2. Moscow’s ability to manipulate the flow of supplies en route to recipient countries. This ability was demonstrated during Ukraine’s gas crisis of January-February 2006, with ripple effects on European countries farther downstream. In July of this year, Moscow cut off the oil supplies to Lithuania and also blocked oil supplies from Kazakhstan to that country, so as to thwart the sale of Lithuania’s refinery and oil-transport system to Poland’s PKN Orlen. (It also continues to block Kazakhstan’s access to Latvia’s Ventspils oil terminal.) Under the guise of commercial and debt arrangements, in Ukraine’s case, and technical problems, in Lithuania’s case, Moscow plans to set the stage for takeovers of Ukraine’s gas pipelines and Lithuania’s oil sector.

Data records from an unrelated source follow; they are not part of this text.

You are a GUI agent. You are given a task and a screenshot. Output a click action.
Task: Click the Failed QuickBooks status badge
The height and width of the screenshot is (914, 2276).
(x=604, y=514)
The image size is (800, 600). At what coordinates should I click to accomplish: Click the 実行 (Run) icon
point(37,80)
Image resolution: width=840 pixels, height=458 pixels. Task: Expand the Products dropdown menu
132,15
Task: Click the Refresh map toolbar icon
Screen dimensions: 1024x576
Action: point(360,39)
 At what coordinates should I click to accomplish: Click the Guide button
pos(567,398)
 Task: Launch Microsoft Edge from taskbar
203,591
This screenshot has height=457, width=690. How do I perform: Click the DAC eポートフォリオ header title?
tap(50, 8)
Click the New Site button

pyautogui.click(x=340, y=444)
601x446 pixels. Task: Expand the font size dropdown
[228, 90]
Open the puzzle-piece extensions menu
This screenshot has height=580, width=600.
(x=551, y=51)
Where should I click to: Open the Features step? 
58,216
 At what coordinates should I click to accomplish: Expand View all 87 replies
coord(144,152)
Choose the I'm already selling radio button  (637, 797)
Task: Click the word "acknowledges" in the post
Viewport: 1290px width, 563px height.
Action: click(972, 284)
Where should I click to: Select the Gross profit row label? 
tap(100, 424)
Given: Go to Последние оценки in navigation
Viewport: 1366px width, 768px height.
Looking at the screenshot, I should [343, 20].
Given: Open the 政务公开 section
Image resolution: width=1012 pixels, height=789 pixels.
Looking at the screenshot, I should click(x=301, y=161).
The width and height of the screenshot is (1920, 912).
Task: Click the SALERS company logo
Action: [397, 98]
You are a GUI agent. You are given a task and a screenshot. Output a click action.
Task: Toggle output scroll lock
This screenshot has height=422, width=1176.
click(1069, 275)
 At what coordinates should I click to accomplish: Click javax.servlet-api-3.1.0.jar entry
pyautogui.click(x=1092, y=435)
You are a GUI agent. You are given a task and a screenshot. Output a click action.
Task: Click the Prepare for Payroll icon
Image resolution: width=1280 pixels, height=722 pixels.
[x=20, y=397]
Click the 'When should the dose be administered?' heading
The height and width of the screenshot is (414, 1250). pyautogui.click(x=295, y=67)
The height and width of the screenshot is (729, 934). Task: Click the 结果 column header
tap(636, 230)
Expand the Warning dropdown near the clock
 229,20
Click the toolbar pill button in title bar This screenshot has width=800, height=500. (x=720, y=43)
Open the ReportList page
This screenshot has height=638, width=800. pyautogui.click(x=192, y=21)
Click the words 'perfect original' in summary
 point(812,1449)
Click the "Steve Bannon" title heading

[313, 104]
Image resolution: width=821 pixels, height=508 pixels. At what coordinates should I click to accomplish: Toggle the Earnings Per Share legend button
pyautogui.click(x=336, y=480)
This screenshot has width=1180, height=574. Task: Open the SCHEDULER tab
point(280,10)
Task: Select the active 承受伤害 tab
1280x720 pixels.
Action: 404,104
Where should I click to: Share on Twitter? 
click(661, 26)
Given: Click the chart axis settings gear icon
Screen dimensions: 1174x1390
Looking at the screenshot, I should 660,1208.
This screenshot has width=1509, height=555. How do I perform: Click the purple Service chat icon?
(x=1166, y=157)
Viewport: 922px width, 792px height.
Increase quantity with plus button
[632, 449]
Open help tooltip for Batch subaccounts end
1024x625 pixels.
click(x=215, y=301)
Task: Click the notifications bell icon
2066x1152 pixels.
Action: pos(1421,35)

3. Disruption of energy export flows even before they leave Russian territory. Thus, in January and February this year, below-average winter temperatures in Russia (certainly not an unpredictable occurrence) reduced the gas volume available for Europe. A well-organized although never-explained sabotage of three energy supply lines on a single day (January 22) in Russia’s North Caucasus had a devastating impact on Western-oriented Georgia, with collateral effects on Moscow’s ally Armenia. And a relatively minor oil spill from a pipeline in western Russia in July provided the excuse for cutting off supplies to Lithuania (though not to Belarus from the same spur).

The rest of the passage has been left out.